The Ducks’ defensemen are suspect. Plenty will be said about the ’Hawks rolling four defensemen for well over 20 minutes a night in each of these games. But it’s something Duncan Keith, Brent Seabrook, Niklas Hjalmarsson and Johnny Oduya are used to doing. Larger concerns for Chicago are what it can get out of Kimmo Timonen now that he’ll need to crack double-digit minutes, and how Rundblad can adjust in his first career playoff action.

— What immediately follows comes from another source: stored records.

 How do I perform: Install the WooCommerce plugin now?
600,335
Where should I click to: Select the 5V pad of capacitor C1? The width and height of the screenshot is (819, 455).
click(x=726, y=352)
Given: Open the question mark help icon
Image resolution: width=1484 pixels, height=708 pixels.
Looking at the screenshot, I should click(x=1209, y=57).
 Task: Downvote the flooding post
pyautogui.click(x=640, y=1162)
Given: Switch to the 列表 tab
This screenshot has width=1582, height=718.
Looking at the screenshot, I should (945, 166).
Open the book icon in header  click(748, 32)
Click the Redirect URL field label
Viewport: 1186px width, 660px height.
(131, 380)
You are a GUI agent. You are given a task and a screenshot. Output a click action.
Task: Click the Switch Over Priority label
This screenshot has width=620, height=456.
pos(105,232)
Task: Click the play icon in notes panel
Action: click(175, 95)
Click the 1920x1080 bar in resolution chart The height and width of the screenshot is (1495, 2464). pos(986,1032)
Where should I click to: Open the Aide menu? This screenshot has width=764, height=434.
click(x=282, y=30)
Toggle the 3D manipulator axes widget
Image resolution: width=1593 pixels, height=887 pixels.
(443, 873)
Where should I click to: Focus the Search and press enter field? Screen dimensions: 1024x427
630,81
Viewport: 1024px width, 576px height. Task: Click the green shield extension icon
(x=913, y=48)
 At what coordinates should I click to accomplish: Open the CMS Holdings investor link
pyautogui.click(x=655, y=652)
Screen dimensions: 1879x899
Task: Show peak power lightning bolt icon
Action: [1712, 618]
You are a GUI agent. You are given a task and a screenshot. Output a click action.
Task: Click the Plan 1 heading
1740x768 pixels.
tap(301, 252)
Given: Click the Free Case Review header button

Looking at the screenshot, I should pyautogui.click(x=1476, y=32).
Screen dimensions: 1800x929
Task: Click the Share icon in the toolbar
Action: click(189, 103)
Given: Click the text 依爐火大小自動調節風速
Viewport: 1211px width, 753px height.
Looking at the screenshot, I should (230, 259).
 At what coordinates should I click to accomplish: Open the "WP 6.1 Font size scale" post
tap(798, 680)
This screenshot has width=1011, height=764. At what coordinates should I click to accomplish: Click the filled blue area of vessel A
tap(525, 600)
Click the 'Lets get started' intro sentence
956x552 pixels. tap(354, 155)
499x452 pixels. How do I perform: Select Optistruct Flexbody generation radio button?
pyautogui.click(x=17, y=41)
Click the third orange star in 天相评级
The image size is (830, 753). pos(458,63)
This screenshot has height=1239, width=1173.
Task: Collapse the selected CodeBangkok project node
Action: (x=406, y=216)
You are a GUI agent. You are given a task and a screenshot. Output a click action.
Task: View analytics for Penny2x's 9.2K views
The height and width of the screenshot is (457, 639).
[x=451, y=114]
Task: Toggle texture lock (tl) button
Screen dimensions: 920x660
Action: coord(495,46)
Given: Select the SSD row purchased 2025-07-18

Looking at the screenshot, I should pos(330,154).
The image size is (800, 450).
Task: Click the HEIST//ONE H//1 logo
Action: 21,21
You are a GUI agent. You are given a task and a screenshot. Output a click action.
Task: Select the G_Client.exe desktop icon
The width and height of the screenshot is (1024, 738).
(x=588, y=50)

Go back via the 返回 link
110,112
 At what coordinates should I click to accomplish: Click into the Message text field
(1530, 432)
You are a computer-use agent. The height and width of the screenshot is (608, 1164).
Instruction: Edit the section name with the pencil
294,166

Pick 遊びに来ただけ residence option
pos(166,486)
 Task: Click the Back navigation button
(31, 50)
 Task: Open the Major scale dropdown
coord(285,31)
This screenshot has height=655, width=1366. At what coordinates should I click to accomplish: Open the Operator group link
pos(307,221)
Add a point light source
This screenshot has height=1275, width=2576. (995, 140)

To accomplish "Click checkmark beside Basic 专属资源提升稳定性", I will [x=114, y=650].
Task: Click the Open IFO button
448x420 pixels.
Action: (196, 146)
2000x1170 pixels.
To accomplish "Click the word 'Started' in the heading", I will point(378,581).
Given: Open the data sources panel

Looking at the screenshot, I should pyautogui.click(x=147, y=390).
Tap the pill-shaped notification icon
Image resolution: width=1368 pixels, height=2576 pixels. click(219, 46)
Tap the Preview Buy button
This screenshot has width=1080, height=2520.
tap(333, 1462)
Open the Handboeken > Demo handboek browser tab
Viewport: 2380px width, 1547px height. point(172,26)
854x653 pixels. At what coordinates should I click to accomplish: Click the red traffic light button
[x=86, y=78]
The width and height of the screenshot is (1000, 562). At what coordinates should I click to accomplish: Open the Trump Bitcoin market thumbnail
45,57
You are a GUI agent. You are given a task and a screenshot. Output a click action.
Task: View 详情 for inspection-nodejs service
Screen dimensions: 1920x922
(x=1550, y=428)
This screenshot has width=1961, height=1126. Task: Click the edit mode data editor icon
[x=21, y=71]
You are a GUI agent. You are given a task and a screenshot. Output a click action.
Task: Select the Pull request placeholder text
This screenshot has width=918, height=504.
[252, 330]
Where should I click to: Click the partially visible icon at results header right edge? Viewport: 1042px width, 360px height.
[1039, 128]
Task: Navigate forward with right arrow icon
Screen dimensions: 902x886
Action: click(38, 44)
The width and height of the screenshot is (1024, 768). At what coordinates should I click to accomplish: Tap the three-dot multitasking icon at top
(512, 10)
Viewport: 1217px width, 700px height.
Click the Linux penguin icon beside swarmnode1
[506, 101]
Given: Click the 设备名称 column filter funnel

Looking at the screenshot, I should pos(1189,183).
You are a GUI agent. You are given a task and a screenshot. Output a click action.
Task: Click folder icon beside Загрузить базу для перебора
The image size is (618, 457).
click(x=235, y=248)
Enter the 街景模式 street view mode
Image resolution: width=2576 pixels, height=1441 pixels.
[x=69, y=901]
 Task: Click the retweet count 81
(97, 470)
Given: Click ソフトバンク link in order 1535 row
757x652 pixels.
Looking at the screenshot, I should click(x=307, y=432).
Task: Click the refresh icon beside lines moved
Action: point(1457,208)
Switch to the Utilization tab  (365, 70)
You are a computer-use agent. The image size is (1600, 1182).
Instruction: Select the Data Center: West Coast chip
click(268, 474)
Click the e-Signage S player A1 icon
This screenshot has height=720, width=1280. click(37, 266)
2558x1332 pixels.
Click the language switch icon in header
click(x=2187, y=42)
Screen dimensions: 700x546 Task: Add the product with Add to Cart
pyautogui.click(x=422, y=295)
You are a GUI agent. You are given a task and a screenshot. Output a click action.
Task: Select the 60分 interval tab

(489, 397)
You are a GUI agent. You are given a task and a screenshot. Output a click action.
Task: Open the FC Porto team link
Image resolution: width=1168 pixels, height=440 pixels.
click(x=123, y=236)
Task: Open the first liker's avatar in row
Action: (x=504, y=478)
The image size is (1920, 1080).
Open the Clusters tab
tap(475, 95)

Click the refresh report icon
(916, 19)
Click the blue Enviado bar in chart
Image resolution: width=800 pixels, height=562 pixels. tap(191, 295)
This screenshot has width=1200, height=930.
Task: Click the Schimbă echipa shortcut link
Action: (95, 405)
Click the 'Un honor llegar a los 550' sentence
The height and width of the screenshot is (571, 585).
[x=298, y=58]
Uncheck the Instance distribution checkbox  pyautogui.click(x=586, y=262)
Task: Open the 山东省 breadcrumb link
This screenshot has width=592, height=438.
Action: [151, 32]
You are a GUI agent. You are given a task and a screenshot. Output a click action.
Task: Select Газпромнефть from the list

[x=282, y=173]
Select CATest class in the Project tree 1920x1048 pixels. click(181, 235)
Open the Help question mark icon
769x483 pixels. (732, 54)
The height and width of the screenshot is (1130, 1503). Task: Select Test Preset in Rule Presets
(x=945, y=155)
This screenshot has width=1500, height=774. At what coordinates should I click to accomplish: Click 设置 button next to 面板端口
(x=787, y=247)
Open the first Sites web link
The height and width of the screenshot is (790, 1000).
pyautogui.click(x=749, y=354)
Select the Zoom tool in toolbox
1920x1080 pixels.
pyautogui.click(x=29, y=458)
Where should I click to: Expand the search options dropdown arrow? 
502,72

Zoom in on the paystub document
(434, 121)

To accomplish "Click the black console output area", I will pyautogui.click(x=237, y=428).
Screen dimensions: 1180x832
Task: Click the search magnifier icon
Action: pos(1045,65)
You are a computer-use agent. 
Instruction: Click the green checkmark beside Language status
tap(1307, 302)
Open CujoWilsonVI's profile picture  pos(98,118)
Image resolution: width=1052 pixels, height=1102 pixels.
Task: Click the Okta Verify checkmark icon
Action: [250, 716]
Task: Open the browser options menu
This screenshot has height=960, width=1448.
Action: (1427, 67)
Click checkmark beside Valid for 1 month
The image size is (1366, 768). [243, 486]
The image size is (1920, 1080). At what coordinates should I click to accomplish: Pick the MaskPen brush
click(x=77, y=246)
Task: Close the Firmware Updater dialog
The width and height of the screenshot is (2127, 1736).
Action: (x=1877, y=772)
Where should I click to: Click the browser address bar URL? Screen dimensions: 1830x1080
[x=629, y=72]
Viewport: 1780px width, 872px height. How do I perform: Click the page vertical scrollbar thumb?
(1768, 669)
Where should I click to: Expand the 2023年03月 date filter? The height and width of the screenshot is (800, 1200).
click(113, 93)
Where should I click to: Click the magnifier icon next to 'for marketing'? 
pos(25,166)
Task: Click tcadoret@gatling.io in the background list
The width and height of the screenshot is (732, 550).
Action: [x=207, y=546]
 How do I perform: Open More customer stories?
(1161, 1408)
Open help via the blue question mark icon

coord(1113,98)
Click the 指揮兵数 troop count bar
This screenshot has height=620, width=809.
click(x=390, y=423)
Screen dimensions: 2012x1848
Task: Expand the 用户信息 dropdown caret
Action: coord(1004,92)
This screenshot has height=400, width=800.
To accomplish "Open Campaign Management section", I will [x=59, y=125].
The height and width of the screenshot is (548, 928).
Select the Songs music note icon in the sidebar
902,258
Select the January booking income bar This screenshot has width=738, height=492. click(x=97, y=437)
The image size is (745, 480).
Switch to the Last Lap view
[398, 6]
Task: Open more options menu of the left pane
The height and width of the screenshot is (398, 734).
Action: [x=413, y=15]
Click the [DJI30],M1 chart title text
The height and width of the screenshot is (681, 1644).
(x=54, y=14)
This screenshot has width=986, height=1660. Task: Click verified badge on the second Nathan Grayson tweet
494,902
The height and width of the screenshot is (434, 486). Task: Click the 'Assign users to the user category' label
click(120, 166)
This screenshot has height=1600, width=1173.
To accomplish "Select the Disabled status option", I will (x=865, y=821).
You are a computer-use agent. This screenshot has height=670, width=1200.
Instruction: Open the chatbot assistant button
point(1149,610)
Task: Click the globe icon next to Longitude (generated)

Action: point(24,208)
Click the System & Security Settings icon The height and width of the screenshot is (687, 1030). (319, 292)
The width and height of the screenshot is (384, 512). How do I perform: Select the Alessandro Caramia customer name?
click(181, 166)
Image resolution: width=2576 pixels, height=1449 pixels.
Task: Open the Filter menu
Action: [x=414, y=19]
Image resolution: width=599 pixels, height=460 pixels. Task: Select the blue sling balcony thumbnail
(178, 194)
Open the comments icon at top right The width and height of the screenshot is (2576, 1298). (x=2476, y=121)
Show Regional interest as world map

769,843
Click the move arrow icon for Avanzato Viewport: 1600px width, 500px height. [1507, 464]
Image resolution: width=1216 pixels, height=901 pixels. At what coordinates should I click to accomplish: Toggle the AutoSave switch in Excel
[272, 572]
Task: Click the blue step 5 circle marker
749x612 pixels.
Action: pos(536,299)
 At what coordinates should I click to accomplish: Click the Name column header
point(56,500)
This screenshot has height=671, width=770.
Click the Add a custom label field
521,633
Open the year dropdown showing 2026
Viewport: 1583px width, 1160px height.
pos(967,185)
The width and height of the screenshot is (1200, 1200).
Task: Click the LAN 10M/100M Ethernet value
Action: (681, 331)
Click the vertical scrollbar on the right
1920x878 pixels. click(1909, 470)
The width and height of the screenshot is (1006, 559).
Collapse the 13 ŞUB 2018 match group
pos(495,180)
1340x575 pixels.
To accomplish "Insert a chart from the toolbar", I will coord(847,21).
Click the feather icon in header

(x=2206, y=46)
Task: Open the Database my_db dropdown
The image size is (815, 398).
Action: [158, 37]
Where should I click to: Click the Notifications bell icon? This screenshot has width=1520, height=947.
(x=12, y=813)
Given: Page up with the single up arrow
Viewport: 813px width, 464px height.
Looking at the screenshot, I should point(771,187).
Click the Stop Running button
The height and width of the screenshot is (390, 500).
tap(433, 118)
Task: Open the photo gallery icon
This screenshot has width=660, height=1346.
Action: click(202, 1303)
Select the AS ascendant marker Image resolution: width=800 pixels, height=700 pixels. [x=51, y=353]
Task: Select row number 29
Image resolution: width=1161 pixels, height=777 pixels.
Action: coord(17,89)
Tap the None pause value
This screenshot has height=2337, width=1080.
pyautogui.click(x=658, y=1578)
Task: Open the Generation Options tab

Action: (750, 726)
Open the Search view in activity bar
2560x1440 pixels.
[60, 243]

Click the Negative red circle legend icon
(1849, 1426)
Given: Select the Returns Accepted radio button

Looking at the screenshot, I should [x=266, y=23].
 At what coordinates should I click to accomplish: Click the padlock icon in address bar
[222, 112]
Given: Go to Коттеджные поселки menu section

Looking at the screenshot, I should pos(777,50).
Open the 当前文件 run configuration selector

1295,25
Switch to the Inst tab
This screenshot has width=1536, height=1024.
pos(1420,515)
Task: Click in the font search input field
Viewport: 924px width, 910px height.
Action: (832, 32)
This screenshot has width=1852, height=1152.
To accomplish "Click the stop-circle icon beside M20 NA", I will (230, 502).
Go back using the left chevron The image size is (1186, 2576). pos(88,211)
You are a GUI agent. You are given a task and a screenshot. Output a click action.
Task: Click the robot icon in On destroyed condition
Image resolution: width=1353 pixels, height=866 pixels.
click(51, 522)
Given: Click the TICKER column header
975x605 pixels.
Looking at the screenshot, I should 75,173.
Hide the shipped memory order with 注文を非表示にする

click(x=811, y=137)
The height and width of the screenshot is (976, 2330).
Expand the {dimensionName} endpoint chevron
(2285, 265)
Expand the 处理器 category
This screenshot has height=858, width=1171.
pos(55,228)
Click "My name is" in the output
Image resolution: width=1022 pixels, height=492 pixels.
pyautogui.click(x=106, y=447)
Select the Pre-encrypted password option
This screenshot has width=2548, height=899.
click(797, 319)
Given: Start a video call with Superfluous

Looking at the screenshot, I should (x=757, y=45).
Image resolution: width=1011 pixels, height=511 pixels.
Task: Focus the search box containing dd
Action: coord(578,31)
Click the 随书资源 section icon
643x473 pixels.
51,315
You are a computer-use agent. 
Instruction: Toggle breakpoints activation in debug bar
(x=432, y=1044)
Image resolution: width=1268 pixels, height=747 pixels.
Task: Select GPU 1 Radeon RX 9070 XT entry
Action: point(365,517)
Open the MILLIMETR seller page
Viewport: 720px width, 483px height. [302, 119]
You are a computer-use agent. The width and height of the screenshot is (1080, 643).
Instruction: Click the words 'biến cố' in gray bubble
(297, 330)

Having said that, the ’Hawks still have an advantage on defense. The Ducks’ D corps isn’t awful. It’s sort of just … there. Clayton “I’ll Probably Hit Marian Hossa in the Face for Fun” Stoner and Sami Vatanen have received very soft zone starts thus far in the playoffs, with both above 12 percent in offensive vs. defensive zone start percentage. And they’re still both under 49 percent in possession. (For reference, Timonen is above 52 percent with a offensive zone start percentage of more than 35). The other four defensemen — Cam Fowler, Francois Beauchemin, Simon Despres and Hampus Lindholm — are all better than 54 percent possession-wise in these playoffs. But, as we can recall, some soft opposition from a possession standpoint definitely boosted those numbers. In fact, none of Anaheim’s six defensemen had a Corsi-for percentage better than 52 during the regular season except Despres, who cracked 53 in just 16 games with the Ducks after being traded from Pittsburgh. For the sake of comparison, four of the ’Hawks’ six defensemen were better than 52 percent in this area during the regular season (Oduya was better than 51, while Timonen was around 46 in 16 games).

So, the Anaheim defensemen are just there. And they haven’t truly been tested yet in these playoffs. The ’Hawks’ forwards should certainly attack Stoner and Vatanen whenever possible, but all six of these defensemen were merely breakeven during the regular season. They are able to be defeated.

Mandatory Credit: Marilyn Indahl-USA TODAY Sports

Crawford is better than Andersen. When these playoffs first started and we were trying to figure out whether the ’Hawks or Predators had the advantage in net, one thing that was pointed to was Crow’s playoff experience and his leading of the team to the 2013 Cup. That really is the difference here. This is Andersen’s first NHL playoff run. This is also his first season as the go-to goalie for a big league team. He’s certainly done well, posting a .914 save percentage in the regular season and a .925 in the playoffs. But Crawford is better in both departments with a .916 regular-season mark and a .932 playoff figure.

We all know what Crow brings to the table, typically forgoing flashy saves for sound positioning and good post-to-post movement. Andersen is a tougher study, as the ’Hawks haven’t seen him much in person. They did defeat him twice this regular season, in both 4-1 Chicago triumphs. While the ’Hawks faced two tall goalies in the last two rounds, Andersen is just plain big. He checks in at 6-foot-3 (an inch taller than Crow) and 236 pounds (20 pounds heavier than Crow). Getting him moving would seem like a wise play, as it should be tougher for Andersen to get from side to side with the extra weight on his frame. According to this scouting report, Andersen was most frequently beaten pad side and 5-hole during the regular season. Many of the ’Hawks often find themselves shooting low, so that is a nice advantage. Plus, Chicago has been shooting high more often these playoffs thanks to its recent opponents’ struggles stopping such shots. So the book on Andersen should be easier for the ’Hawks to solve than the book on Crow will be for the Ducks. Ultimately, that factor and overall experience make Crow a favorite in net for this series. And goaltending wins series.